The College was asked to undertake a review of 142 clinical records, after the Trust had been identified as an outlier for two-year mortality within a national cancer audit.

What we concluded:

  • The review team concluded that the majority of patients had presented with advanced and incurable cancer and that their treatment had been palliative rather than curative.
  • The reviewers found all aspects of the care to have been acceptable in the majority of cases but also identified some cases where the overall care was not of an acceptable standard and a number of others where it had been inconsistent.
  • The reviewers differentiated between those cases where surgical complications may have been expected and the decision-making had been difficult and others where surgery should not have been undertaken. The reviewers identified where mistakes may have been made, but did not directly contribute to a patient’s death and a small minority where the patient’s death was directly linked to technical errors.

What we recommended:

  • The review highlighted areas for improvement including the initiation of more timely investigations, better case selection through robust MDT discussion and the provision of earlier surgical treatment for some patients.

Review of surgical complications

The College was asked to undertake a review of three sets of clinical records where surgical complications had arisen. Each of these operations had been performed by the same consultant surgeon and, as a precaution, the Trust had imposed practice restrictions while the review was carried out.

What we concluded:

  • The overall standard of care in each case was found to have been acceptable.
  • The standard of the assessment and investigation of the patients’ conditions had been high. The procedures had been completed competently and intraoperative complications had been well managed with good team working.
  • The reviewer, whilst entirely satisfied with the evidence of communication with all three patients, highlighted individual instances where the documentation for certain procedures had been lacking.

Outcome:

  • The Trust shared the report with the surgeon whose cases had been reviewed and lifted the temporary restrictions.
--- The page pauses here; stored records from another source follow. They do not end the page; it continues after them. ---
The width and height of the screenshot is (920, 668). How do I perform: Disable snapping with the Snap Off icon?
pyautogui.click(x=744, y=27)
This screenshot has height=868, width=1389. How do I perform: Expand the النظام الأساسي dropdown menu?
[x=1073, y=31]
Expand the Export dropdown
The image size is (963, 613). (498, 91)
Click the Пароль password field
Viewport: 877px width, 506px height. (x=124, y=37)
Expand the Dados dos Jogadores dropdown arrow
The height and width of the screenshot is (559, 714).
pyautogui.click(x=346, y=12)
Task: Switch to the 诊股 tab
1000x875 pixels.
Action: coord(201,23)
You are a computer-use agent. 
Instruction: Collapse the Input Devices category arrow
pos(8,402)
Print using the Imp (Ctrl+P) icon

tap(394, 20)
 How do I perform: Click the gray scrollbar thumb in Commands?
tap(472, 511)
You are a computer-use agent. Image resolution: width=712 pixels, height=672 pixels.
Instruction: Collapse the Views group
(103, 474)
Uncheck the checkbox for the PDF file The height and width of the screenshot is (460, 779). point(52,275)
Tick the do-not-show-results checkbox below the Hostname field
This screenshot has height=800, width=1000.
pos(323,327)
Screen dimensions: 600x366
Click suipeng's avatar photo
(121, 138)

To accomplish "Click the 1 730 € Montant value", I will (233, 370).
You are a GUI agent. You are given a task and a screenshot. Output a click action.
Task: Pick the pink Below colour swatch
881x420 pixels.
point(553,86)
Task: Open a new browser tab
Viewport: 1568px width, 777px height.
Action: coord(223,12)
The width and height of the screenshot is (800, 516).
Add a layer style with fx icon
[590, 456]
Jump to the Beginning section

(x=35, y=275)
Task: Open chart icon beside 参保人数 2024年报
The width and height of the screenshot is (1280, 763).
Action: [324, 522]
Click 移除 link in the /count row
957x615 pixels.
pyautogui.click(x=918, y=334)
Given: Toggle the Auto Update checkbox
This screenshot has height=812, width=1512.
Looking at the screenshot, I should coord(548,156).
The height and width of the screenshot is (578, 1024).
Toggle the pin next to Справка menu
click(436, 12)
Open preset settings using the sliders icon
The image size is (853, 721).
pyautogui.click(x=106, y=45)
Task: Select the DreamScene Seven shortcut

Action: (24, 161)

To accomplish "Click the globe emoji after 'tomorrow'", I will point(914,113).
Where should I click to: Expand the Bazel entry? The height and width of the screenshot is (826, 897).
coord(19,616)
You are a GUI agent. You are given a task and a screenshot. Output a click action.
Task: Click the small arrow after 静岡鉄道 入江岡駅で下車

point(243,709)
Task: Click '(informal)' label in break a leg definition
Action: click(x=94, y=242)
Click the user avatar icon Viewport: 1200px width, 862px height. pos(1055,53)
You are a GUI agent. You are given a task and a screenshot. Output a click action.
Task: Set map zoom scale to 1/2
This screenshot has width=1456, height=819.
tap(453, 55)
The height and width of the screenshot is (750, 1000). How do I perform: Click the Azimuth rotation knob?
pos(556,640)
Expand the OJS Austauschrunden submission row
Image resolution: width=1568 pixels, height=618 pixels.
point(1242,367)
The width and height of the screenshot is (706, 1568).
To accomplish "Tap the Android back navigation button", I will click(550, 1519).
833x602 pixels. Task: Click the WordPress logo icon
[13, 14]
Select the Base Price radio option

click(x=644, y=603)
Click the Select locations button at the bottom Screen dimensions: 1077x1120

Review of a random selection of cases in response to concerns raised by colleagues

The College was asked to undertake a review of 15 clinical records selected at random from patients who had been under the care of a particular consultant surgeon. Concerns had been raised by colleagues regarding the surgeon’s clinical decision making and the timing of patients’ treatment. The surgeon had been placed under temporary restrictions by the Trust, limiting their patient-facing activities, whilst the review was undertaken.

What we concluded:

  • Six of the records reviewed demonstrated the provision of an acceptable level of care, whilst some aspects of the care in the other cases were unacceptable to varying degrees.
  • The review did note, however, that only in a minority of cases were the deficiencies solely due to the surgeon whose practice was under review.
  • In other instances, delays in patients’ treatment resulted from the involvement of multiple clinicians between whom there was found to have been suboptimal communication and co-ordination.
  • The review concluded that the surgeon’s apparently very risk averse approach to surgery had led to avoidable delays in some patients’ treatment.

What we recommended:

  • The review recommended consultation of local and national guidelines in regards to treating certain conditions to help reinforce appropriate decision making and avoid delays.
  • The review also advised that, as a new consultant, the surgeon would benefit from more direct support from senior colleagues.